* **TEXTO PROPORCIONADO**:
▬▬▬

CUBANET... INTERNACIONAL

Diciembre 15, 2000



La vida, la muerte, el exilio

Belkis Cuza Male. Publicado el viernes, 15 de diciembre de 2000 en El Nuevo Herald

Quizás lo más doloroso para los cubanos del exilio sea algún día el retorno al país natal sin nuestros muertos, que han ido quedando sembrados como flores a lo largo del camino. Flores del destierro, para usar el verso de Martí. Porque llega una y otra vez la muerte y nos arrebata a los seres queridos, a los amigos, al vecino, al conocido y al desconocido. Va podando el árbol de la vida, va arrancando las ramas, secando hojas, como un jardinero empeñado en destruir la obra de Dios.

No en balde hemos oído de los intentos de lucrativos e inescrupulosos negocios en torno al traslado y manejo de los cubanos muertos en el exilio. De compras de tierras para futuros camposantos en Cuba. De gente que se prepara ya para el negocio casi necrofílico de devolver los hijos a la tierra que los engendró. Y cuántos no han pedido ya como última voluntad ser cremados, con la esperanza de que algún día sus cenizas retornen en la maleta de algún familiar. Porque el exilio es patria sin tierra, lóbrego sitio intemporal, limbo en que se pudren las almas, al extremo de que muchos creen haber muerto desde el momento mismo en que pusieron los pies fuera de la isla. Otros, se resisten a dejar abandonados a los suyos y una vez en este país se hacen traer también los restos de la madre o el padre muertos en España, o en cualquier otro país, a la espera de que algún día puedan descansar en Cuba, junto a ellos.

Los camposantos de Miami albergan la memoria preciosa del exilio, sus sueños, sus alegrías, sus pequeños fracasos personales, sus tristezas, y también sus luchas por derrotar al mal. Verdaderos archivos del exilio, de la gente que llegó a la ciudad con tres mudas de ropa y ningún dólar en el bolsillo, que se sacrificó para que otros también pudieran alcanzar la libertad. Los últimos meses del año están siempre llenos de un mayor número de adioses. Como si el jardinero implacable tuviera prisa en repasar las hojas del calendario y se lanzara a desbrozar el terreno. Mueren más, pienso, en esos tres meses finales del año que en los restantes. O es idea que me hago. A pesar de todos los triunfos, de los éxitos económicos de los cubanos en Miami, el dolor de ver cómo van desapareciendo los nuestros en esos camposantos tan nítidamente atendidos, pero sin alma, donde faltan ángeles, panteones, o los epitafios acostumbrados, nos devuelve a la realidad: somos la diáspora, el pueblo que espera para volver, volver algún día a reconstruir lo que el demonio destruyó.

▬▬▬

* **POR HACER**:
1) En la columna sobre los muertos del exilio cubano, ¿con qué llegó a Miami la gente cuya memoria guardan los camposantos?
2) Escribe la continuación de la columna sobre los muertos del exilio cubano a partir de su última oración.
No hace falta consultar el material.

* **MATERIAL**:
▬▬▬

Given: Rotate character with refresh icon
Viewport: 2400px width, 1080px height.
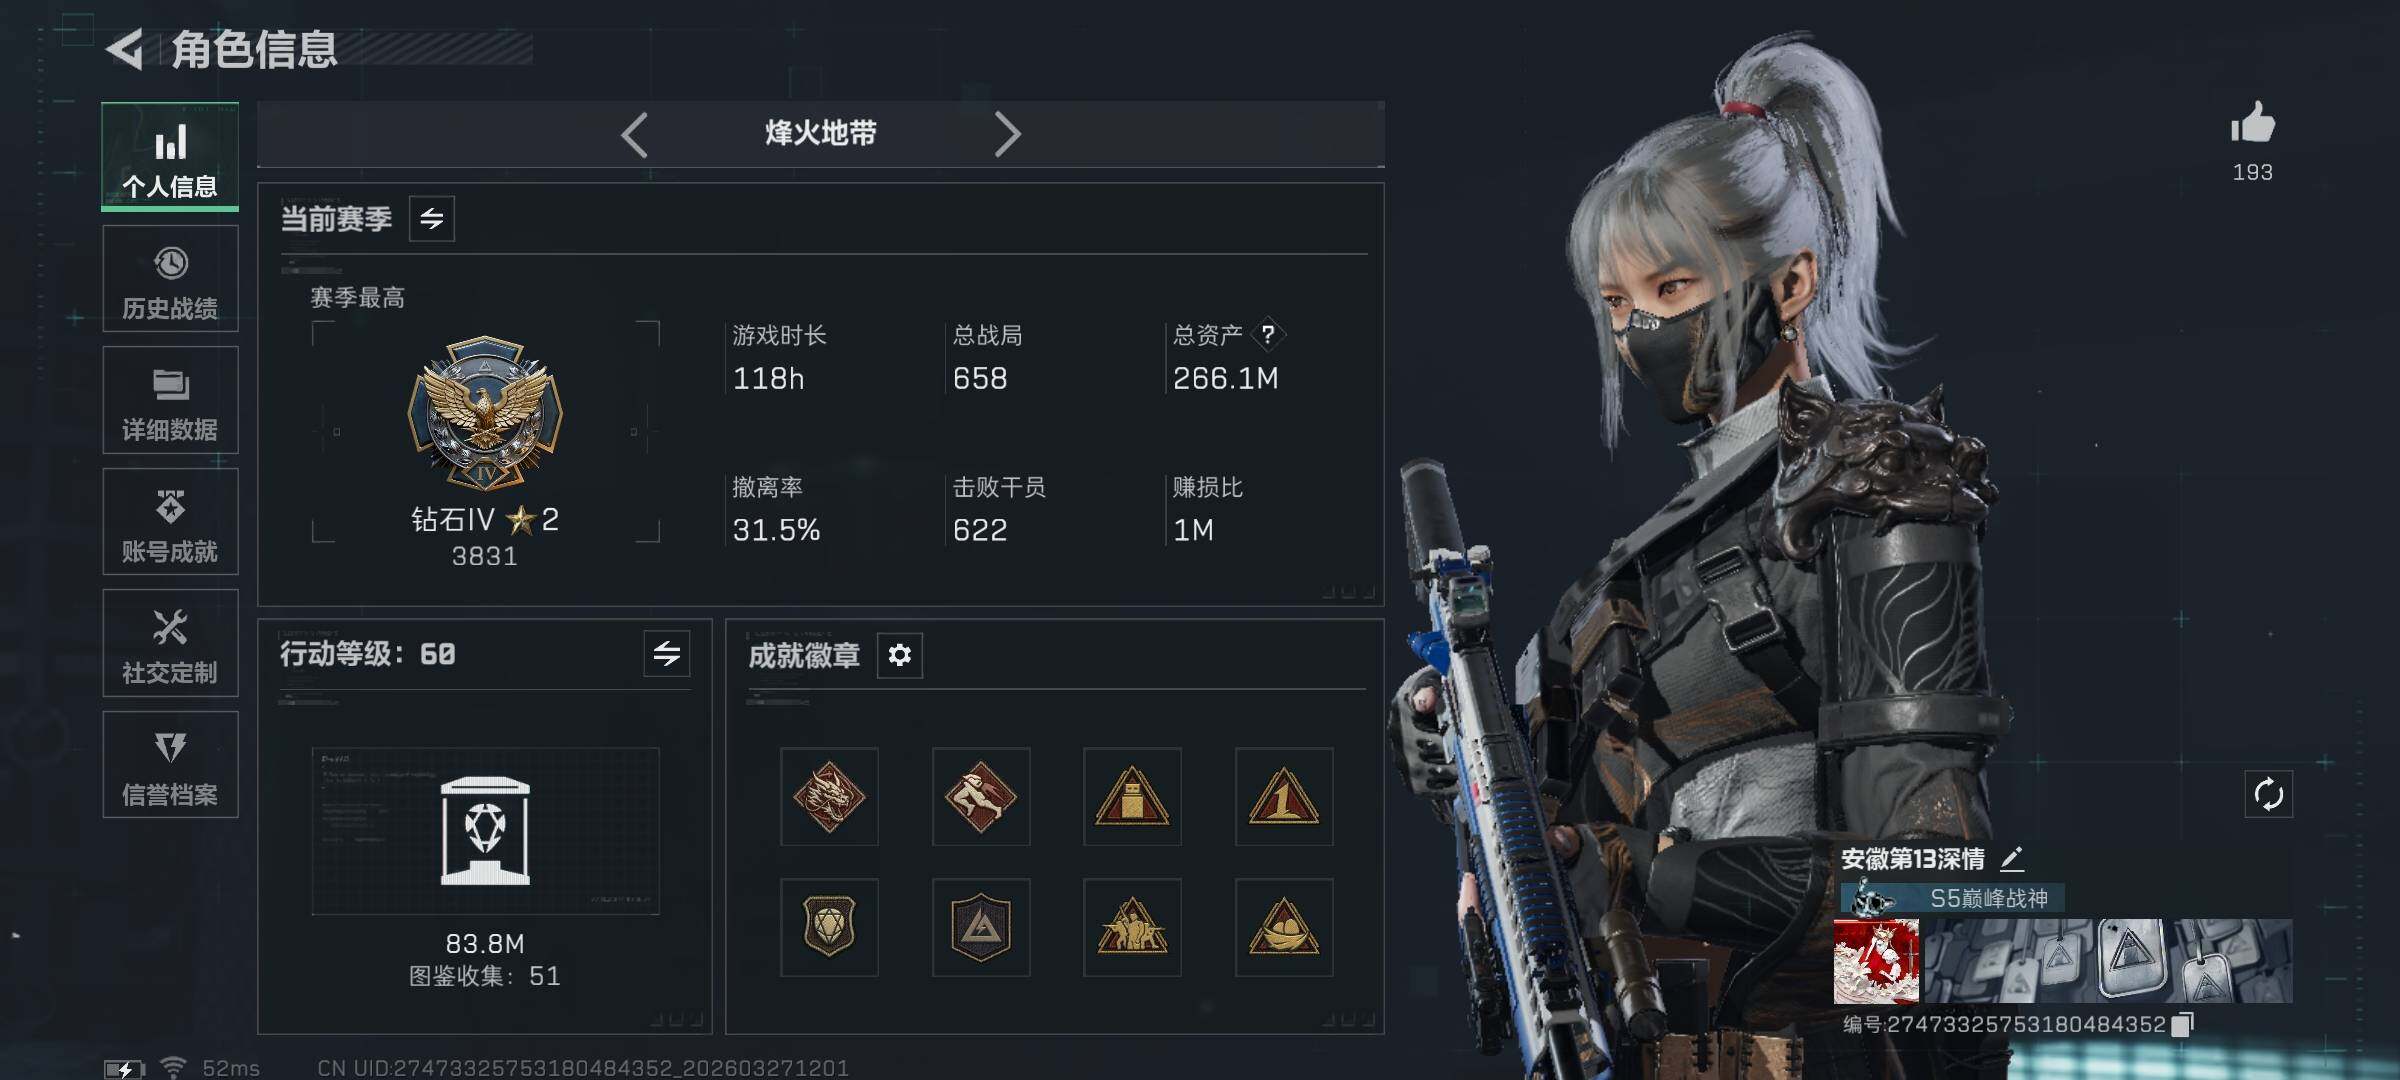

▬▬▬

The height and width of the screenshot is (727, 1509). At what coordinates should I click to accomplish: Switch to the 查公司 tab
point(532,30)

▬▬▬

* **RESPUESTAS**:
1) Con tres mudas de ropa y ningún dólar en el bolsillo.

2)
Cuando pienso en los que se marchan a final de año recuerdo a Caruca Costa, la esposa de Octavio R. Costa, muerta hace apenas días en Miami. Una de las ancianas más hermosas que he conocido, y que junto a Octavio formó pareja durante casi cincuenta y nueve años. A pesar del exilio, a pesar de los pesares, Caruca --qué duda cabe-- fue una mujer feliz, amada y respetada por ese ser incansable --biógrafo, ensayista, periodista llamado Octavio R. Costa--, un hombre que a sus ochenta y cinco años no ha perdido la ilusión de los niños. La muerte de su Caruca lo deja temporalmente solo, pero no abandonado. Su alma gemela, con la que ha compartido casi toda su vida, es ahora sólo ausencia. Pero el amor, que todo lo puede, vencerá la distancia. ¿Acaso no sigue Caruca estando viva entre los muchos recuerdos que los alimentaron, y en esos tres hijos del matrimonio? ¿No forma parte ya de ese oleaje verdiazul que se divisa desde el inmenso ventanal de su apartamento?

El 14 de noviembre la muerte sorprendió --literalmente-- a Gilbert Padilla, el hermano de Heberto. Un mes antes había venido a Miami a despedir al poeta en su viaje final, y había pronunciado unas sencillas y emotivas palabras junto a la tumba abierta. Era el menor de los tres hermanos --la otra es Martha, la poeta--, y distinto en carácter y personalidad a ellos. Había llegado a Estados Unidos en los cincuenta, y en Kentucky, adonde había ido a estudiar y trabajar, conoció a Goldena, con la que formó una hermosa familia de seis hijos. Profundamente cubano, con esa humildad que da el amor a Dios, a su palabra, Gilbert centró su vida en su familia y en su trabajo. Pienso ahora en Goldena, en esa muchacha que no conocí entonces sino hasta hace unos años, en los cuarenta y seis que estuvieron casados, y me apena saber que le ha tocado la parte más dura, la de sobrevivirle, en una etapa en que todavía no ha llegado la verdadera vejez.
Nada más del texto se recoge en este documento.